The problem I have is while I have 256 "levels" of PWM, I am getting most of output difference somewhere in the 1-20 range. It looks like even short pulses have the "power" to drive the fan at full power.

1) How can I make it "less" powerful? Will I have more powerful fans underpowered then?

2) On the drain of the mosfet I see some 1-3Mhz ringing with some 5V amplitude, and while it all works, I don't like it (no ringing on the source or gate). What causes it and how should I fight it?

Update:
R1 – 1kOhm
R2 – 47Ohm
MOSFET – is PMOSFET from motherboard
Diode is some medium-size Schottky one, with 0.2V drop.

enter image description here

Best Answer

I think you're being bitten by the physics of the fan.
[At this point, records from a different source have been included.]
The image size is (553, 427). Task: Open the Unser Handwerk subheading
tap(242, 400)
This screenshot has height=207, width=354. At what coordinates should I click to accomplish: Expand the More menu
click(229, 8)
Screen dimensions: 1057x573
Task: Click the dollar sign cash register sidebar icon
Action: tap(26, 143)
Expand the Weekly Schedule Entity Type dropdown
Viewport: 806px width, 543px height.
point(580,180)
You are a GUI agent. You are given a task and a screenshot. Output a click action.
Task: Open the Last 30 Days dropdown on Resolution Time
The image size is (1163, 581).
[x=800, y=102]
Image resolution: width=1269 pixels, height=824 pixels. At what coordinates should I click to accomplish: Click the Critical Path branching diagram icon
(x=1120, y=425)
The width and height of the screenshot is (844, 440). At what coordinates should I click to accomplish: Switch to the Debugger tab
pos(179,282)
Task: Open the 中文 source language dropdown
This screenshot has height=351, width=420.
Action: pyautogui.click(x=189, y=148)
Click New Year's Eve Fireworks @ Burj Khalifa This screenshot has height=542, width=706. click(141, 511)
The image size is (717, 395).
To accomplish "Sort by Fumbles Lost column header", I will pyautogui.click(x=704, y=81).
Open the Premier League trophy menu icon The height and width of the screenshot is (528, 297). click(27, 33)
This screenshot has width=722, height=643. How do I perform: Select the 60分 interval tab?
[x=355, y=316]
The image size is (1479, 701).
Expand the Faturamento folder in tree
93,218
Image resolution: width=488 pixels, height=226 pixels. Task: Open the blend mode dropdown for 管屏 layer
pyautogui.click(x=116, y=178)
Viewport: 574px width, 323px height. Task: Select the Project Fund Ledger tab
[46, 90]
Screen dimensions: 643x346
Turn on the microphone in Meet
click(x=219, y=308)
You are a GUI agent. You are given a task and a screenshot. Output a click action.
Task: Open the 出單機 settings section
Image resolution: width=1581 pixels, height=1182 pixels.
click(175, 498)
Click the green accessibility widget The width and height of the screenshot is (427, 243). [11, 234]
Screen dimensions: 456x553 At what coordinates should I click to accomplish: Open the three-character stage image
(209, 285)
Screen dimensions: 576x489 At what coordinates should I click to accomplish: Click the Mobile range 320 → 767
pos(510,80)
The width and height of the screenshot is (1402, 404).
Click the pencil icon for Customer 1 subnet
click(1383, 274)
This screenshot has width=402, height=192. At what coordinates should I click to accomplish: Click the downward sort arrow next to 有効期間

The power in a stream of moving air is proportional to the cube of the air velocity, and the rotational speed of a fixed pitch propeller (i.e., fan) is directly proportional to the air speed. This means that to double the air speed from your fan (or its rotation rate), you have to put in eight times as much power. Or conversely, to cut speed in half, you only need an eighth of the power. If you call the air speed you get at 100% duty cycle 'full speed', then 'half speed' will occur at 1/8th the power level; at 12.5% duty cycle. Even more dramatically, quarter speed would be at 1/8th of that, at just 1.5625% duty cycle. In other words, whatever speed you get at the very lowest duty cycles is nearly all you're going to get, because power in moving air is so non-linear.